L’IPO tra le più grandi lanciate da un’azienda europea. La scommessa di questa startup attiva nell’hardware che è cresciuta scommettendo anche su soluzioni basate sull’AI.
Si chiama Oura, ed è un’azienda finlandese produttrice dello smart ring Oura Ring, dispositivi elettronici indossabili utilizzati per il monitoraggio della salute. Un’azienda dunque europea che, stando ad alcune indiscrezioni, starebbe pensando di fare il suo grande debutto sul mercato, attraverso una operazione di IPO.
Forte del suo successo - gli Oura Ring vengono indossati ormai da milioni di persone in tutto il modo - l’azienda nata in Finlandia avrebbe presentato una bozza della documentazione necessaria per il debutto in Borsa alla SEC, l’autorità di vigilanza dei mercati made in USA, puntando così a quotarsi non in Europa, ma negli Stati Uniti.
L’IPO, riportano le fonti, potrebbe confermarsi tra quelle più ricche lanciate quest’anno da un’azienda europea, arrivando a riconoscere una valutazione superiore ai 9 miliardi di euro.
Oura è un caso classico del Davide che sfida Golia nel modo dei dispositivi indossabili: il gruppo compete infatti con titani degli smartwatch del calibro di Apple e Samsung.
Il suo più grande asset consiste nel fatto di essere riuscita a ritagliarsi un mercato di nicchia: quello degli anelli smart, per l’appunto, che riescono a monitorare le funzionni vitali, sia durante le ore di sonno che in quelle di attività quotidiana e/o sportiva, attraverso un dispositivo ancora meno invasivo rispetto agli smartwatch: uno smart ring.
Tra l’altro, Oura Ring non si è fermata qui, tanto da crescere negli ultimi due anni anche nel software, scommettendo sulle attività di monitoraggio della salute - come sul sonno, il battito cardiaco, lo stress - attraverso analisi potenziate dall’AI (Intelligenza artificiale).
L’azienda ha puntato soprattutto sul mercato del benessere femminile e sul training personalizzato arricchito con l’AI, mettendo a disposizione dei potenziali clienti strumenti concepiti per interpretare i dati fisiologici e per fornire raccomandazioni personalizzate.
L’azienda ha scommesso inoltre anche sugli abbonamenti, raccogliendo i suoi frutti: sono più di 5 milioni i clienti che hanno deciso infatti di abbonarsi ai suoi servizi.
Fondata in Finlandia, Oura è stata protagonista di un percorso di crescita che le ha consentito di avviare una metamorfosi che l’ha trasformata da una startup di hardware finlandese a protagonista globale nel mercato dei dispositivi indossabili.

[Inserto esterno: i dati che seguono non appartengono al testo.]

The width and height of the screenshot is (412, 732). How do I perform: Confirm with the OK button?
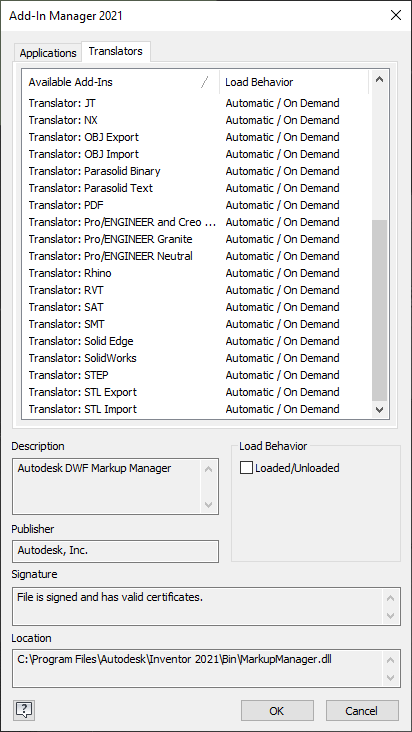[277, 711]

Fa riflettere tuttavia il fatto che il gruppo stia pensando di sbarcare ora a Wall Street e non in Europa, anche se va precisato che, pur conservando le proprie radici e la propria filosofia, l’azienda di recente si è riorganizzata attraverso la costituzione di una società madre che ha sedenegli Stati Uniti, chiamata Oura Inc., con quartier generale a San Francisco.
Obiettivo dell’IPO: accedere ai capitali di venture capital americani conservando al contempo il proprio DNA made in Europe.
E tuttavia, per l’Europa che non dispone tuttora di un mercato dei capitali integrato al 100%, la scelta di Oura di sbarcare a Wall Street ricorda tutte le lacune del suo mercato, che continua a mostrare come, quando si tratta di lanciare operazioni di IPO, le stesse aziende tecnologiche europee ad alta crescita, a caccia di maggiore visibilità tra gli investitori globali, preferiscano puntare più sugli Stati Uniti che sul proprio territorio di origine.
Risultato: anche se nate in Europa, diverse sono le aziende hi-tech che optano per la strada dell’espatrio, scegliendo la borsa USA.
L’IPO di Oura sarà sicuramente un termometro importante per comprendere come i mercati valuteranno l’hardware sanitario di nuova generazione combinato con abbonamenti software e servizi basati sull’intelligenza artificiale.
Detto questo, una punta di scetticismo non manca: alcuni investitori e utenti online ritengono la valutazione molto alta rispetto ai rischi competitivi (Apple, Samsung, Garmin) e al fatto che gli smart ring siano ancora un mercato giovane.